Extracted entries
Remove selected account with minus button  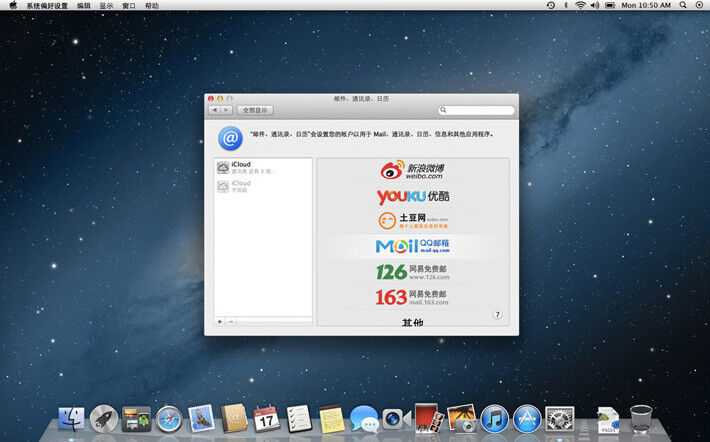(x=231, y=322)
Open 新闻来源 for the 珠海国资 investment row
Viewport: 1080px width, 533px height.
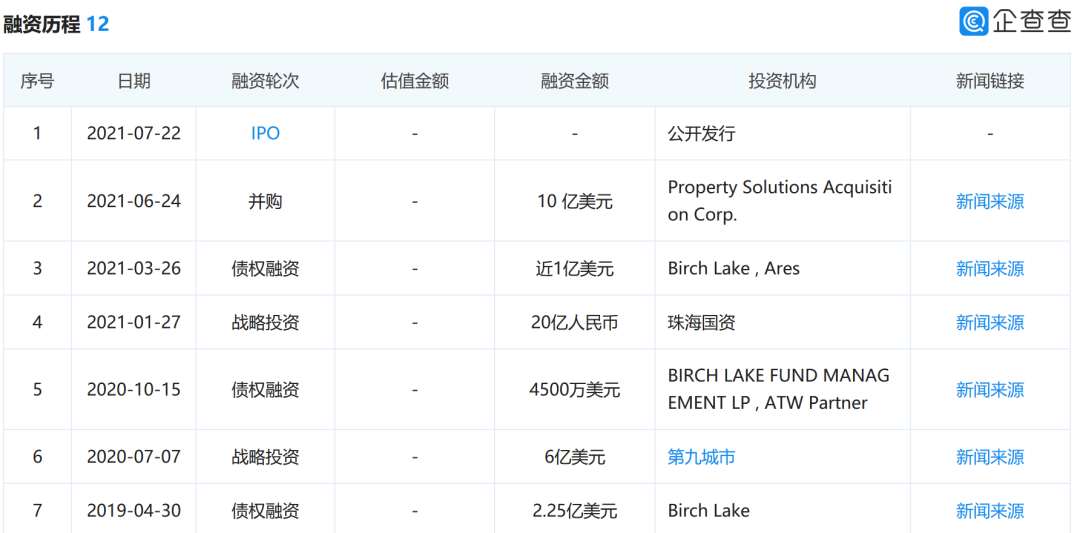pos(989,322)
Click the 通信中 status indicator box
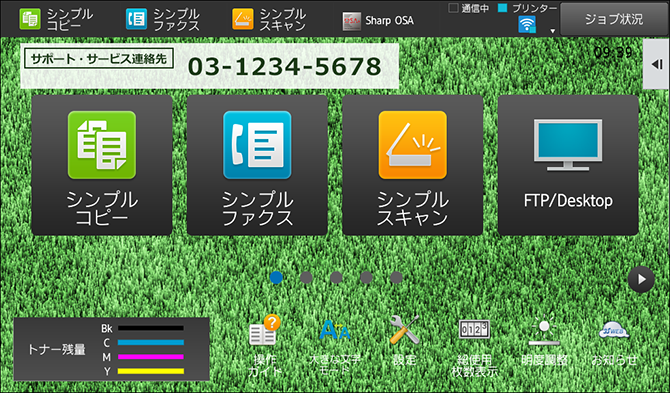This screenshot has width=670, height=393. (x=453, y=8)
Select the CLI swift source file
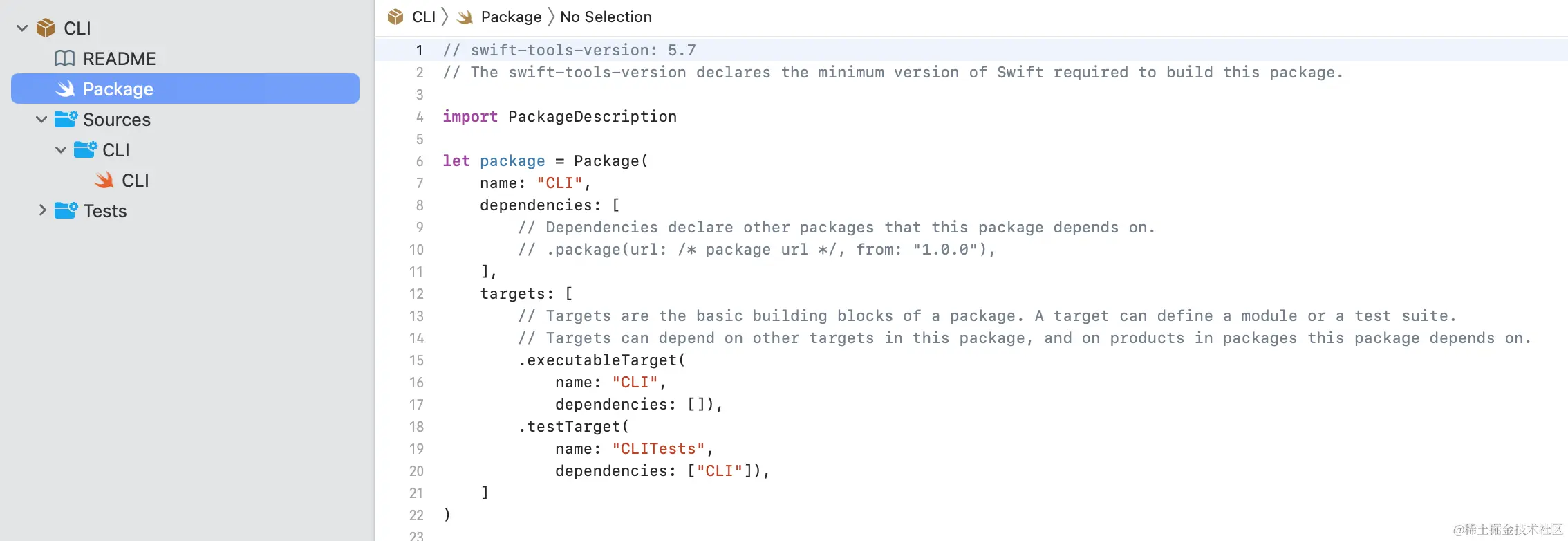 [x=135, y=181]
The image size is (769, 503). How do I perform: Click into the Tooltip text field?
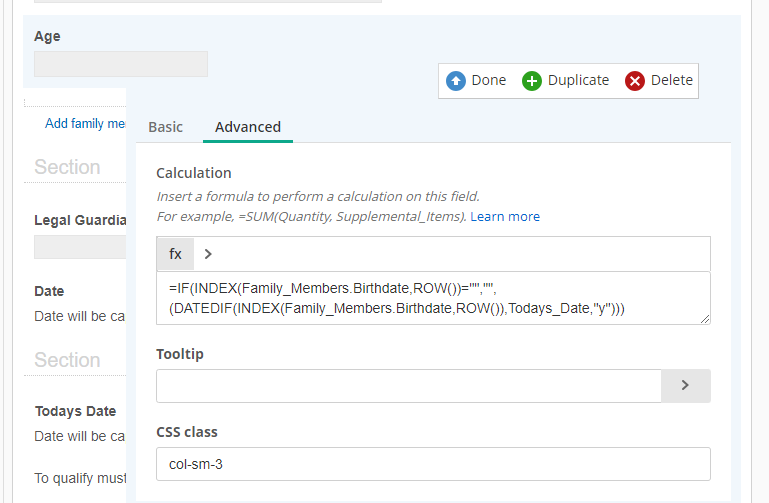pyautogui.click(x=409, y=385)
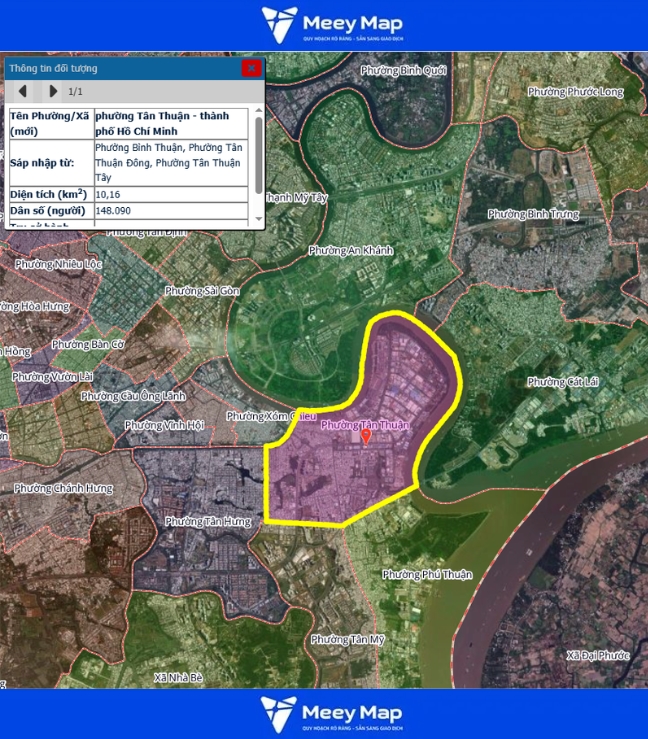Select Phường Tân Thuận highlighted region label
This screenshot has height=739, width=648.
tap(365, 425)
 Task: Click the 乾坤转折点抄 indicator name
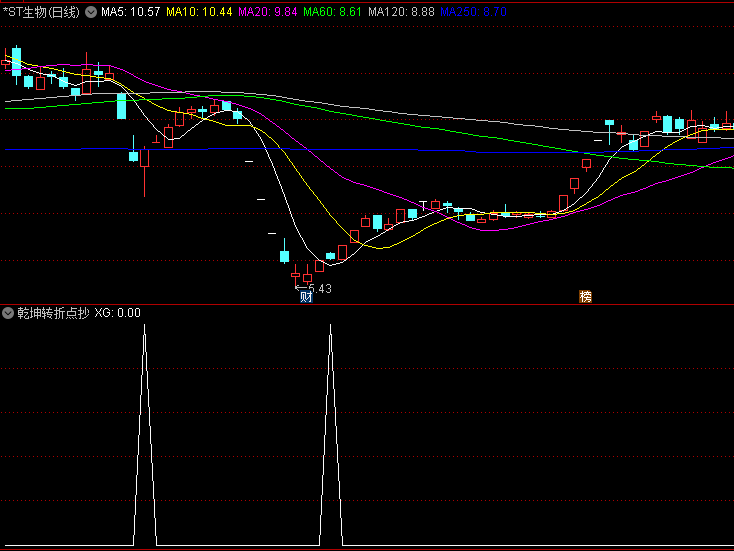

Exercise details
Copy exactly the lines from the line containing "Click the 通信中 status indicator box" through the last line of the records, both included, and omit every picture.

Problem solution
Click the 通信中 status indicator box
This screenshot has width=670, height=393. (x=453, y=8)
Select the CLI swift source file
 [x=135, y=181]
The image size is (769, 503). How do I perform: Click into the Tooltip text field?
pyautogui.click(x=409, y=385)
Select Phường Tân Thuận highlighted region label
This screenshot has height=739, width=648.
tap(365, 425)
 Task: Click the 乾坤转折点抄 indicator name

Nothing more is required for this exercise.